Starbucks Corporate says the closure of its Collegetown site was the result of health and safety issues with the store and had nothing to do with recent union activity. Company representatives say the Collegetown location’s closure was caused by an overflowing grease trap that management ignored for months.

Workers agree the grease trap was a problem and the store needed to be temporarily closed to clean it up. However, instead of cleaning everything up, the company chooses to shut down the site permanently, effectively laying off employees who recently voted to unionize.

“The grease trap has been an issue in our store since I started in 2017 and our manager said we need to stay open, continue to serve customers and clean up the grease,” said Starbucks employee Beck Maclean, at a recent support event. of the SBWU.

“We went on strike to [the grease trap], and now that it has become a dangerous problem.
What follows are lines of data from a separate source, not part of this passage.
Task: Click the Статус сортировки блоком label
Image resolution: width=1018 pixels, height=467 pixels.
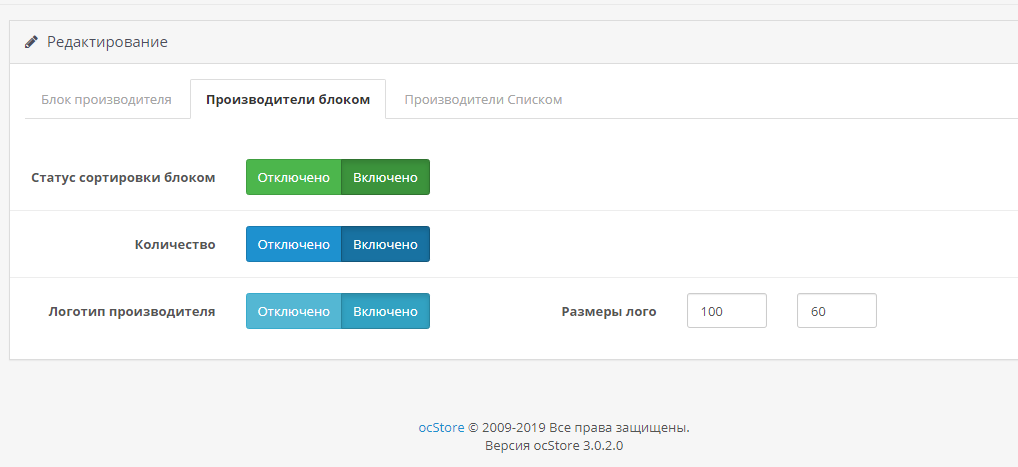Action: (123, 177)
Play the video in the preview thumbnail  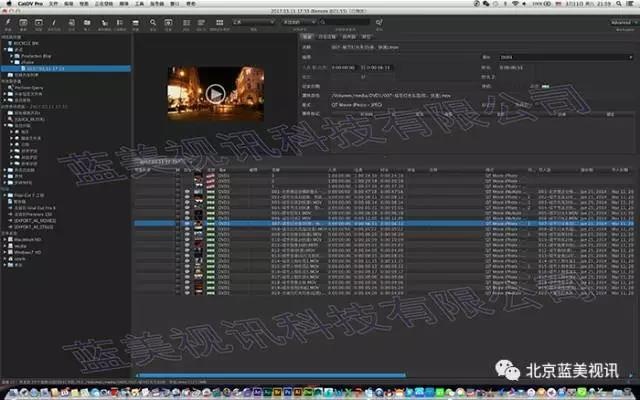pos(215,93)
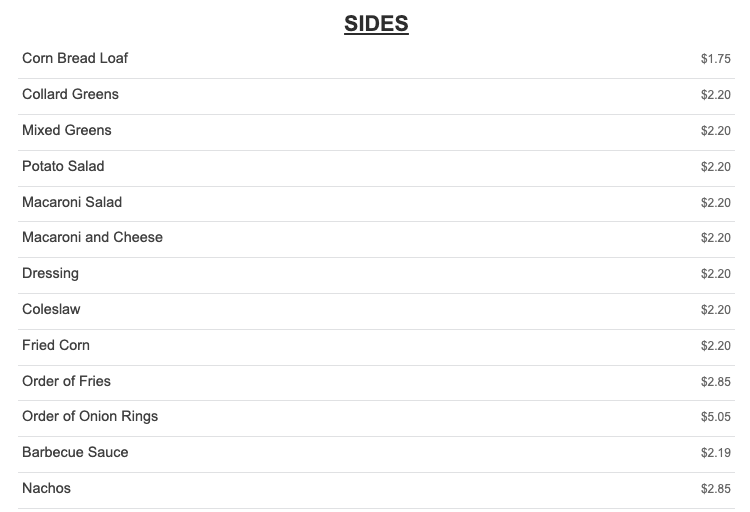
Task: Click the $2.20 Coleslaw price
Action: [x=716, y=310]
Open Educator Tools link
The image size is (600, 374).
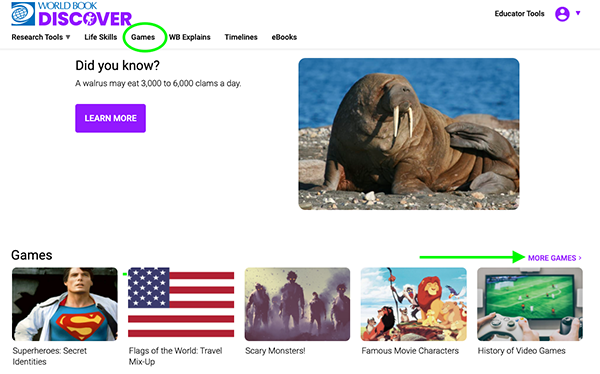(519, 14)
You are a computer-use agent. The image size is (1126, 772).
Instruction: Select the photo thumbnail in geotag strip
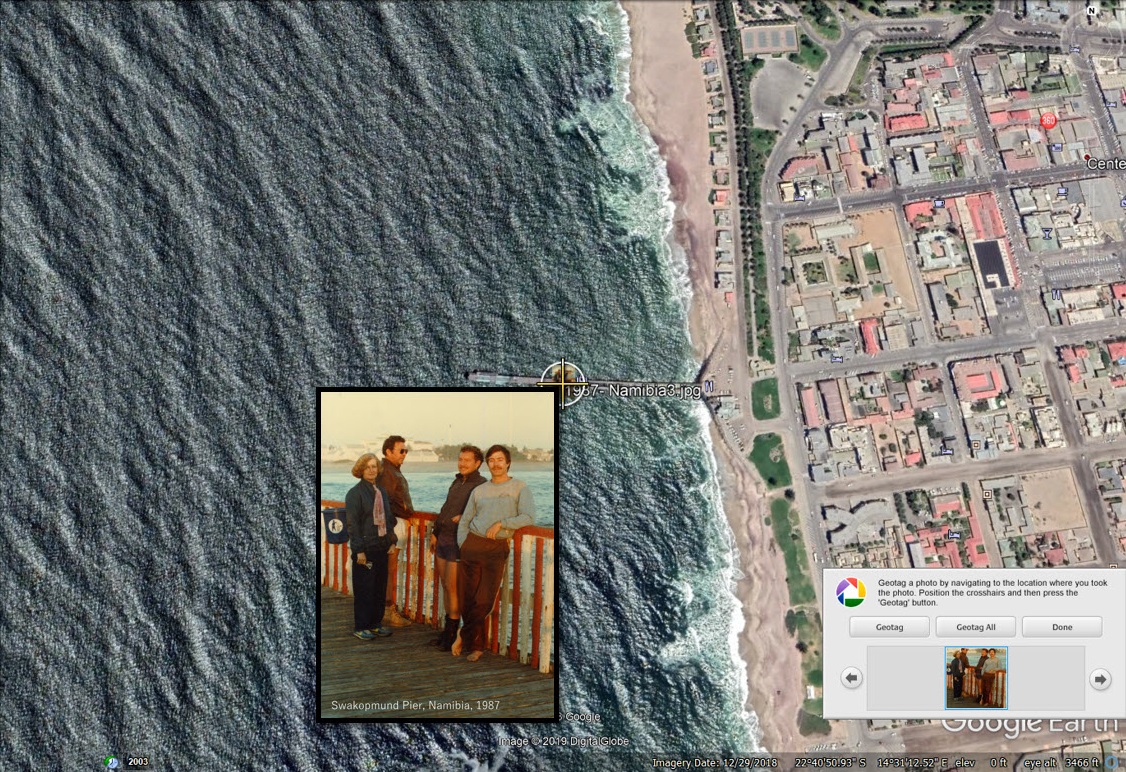[976, 678]
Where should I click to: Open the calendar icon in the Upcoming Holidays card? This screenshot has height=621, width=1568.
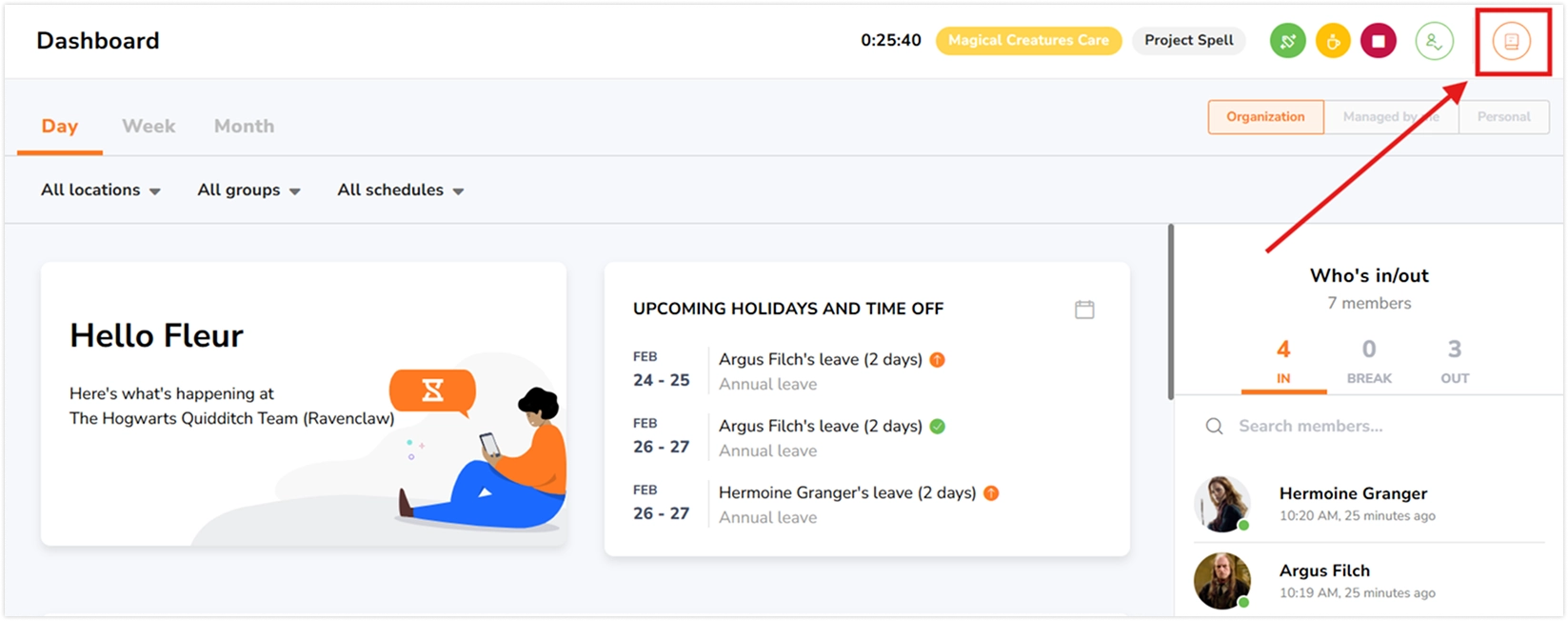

They’re trying to shut down our store instead of fixing it, like they have years to go,” said Starbucks employee Benjamin South.

Starbucks also said pandemic-era restrictions have led to less foot traffic that has dented the store’s revenue, making it harder to turn a profit. However, the location is one of the city’s major retail outlets and surrounding businesses have remained open, so it seems unlikely that the location has struggled to turn a profit.

Additionally, the Collegetown Starbucks has been in business since 2005, and the company did not raise concerns about on-site safety and profitability until after the store was unionized.

According to the SBWU, this is a clear attempt by Starbucks to dissuade workers across the country from unionizing by hitting back at its own employees. Moreover, they say it is a violation of the company’s legal obligation to negotiate.

“The Buffalo Regional Office is currently investigating these charges. If they find the merits of the accusations, the regional director will file a complaint, unless the parties agree. If a complaint is filed, there will be a hearing with an administrative law judge,” Blado said.

The NLRB receives approximately 20,000 to 30,000 charges a year from employees, unions and employers relating to a range of unfair labor practices described in Section 8 of the National Labor Relations Act. According to the NLRB’s website, “a decision is made on the merits of a charge within seven to 14 weeks, although some cases may take significantly longer.” During this period, the majority of charges are resolved by the parties, withdrawn by the accuser, or dismissed by the Regional Director.

As Starbucks workers vote to unionize for better treatment, the city’s other coffeehouse chain, Gimme! Coffee, voted to dissolve their workers’ union in March 2021 to begin the process of transforming the company into a cooperative “to ensure better treatment of their worker-owners”.

“Since we began our transition process in 2019, the efforts of the Starbucks Local Union have not affected our decision to transition to an employee-owned co-op. However, we have hired a number of Starbucks baristas whose hours have been reduced by the Starbucks business,” Katie Smith, Chairman of the Board of Gimme! Coffee, said.

The late Gimme! Coffee Baristas Union was one of the first barista unions in the country, but the company says its operations have been complicated by a combination of COVID-19 restrictions and interpersonal disputes.

However, Workers United, the parent union of Gimme! Coffee Baristas Union – filed an appeal regarding the votes that were counted in the March 2021 election. The appeal is currently being reviewed by the Washington office of the NLRB.

The outcome of the appeal remains uncertain, but supporters of Gimme! Coffee’s transition to a co-op indicates the move represents a move to recognize the importance of organized labor – something that can’t be said about their big-name competitor in town.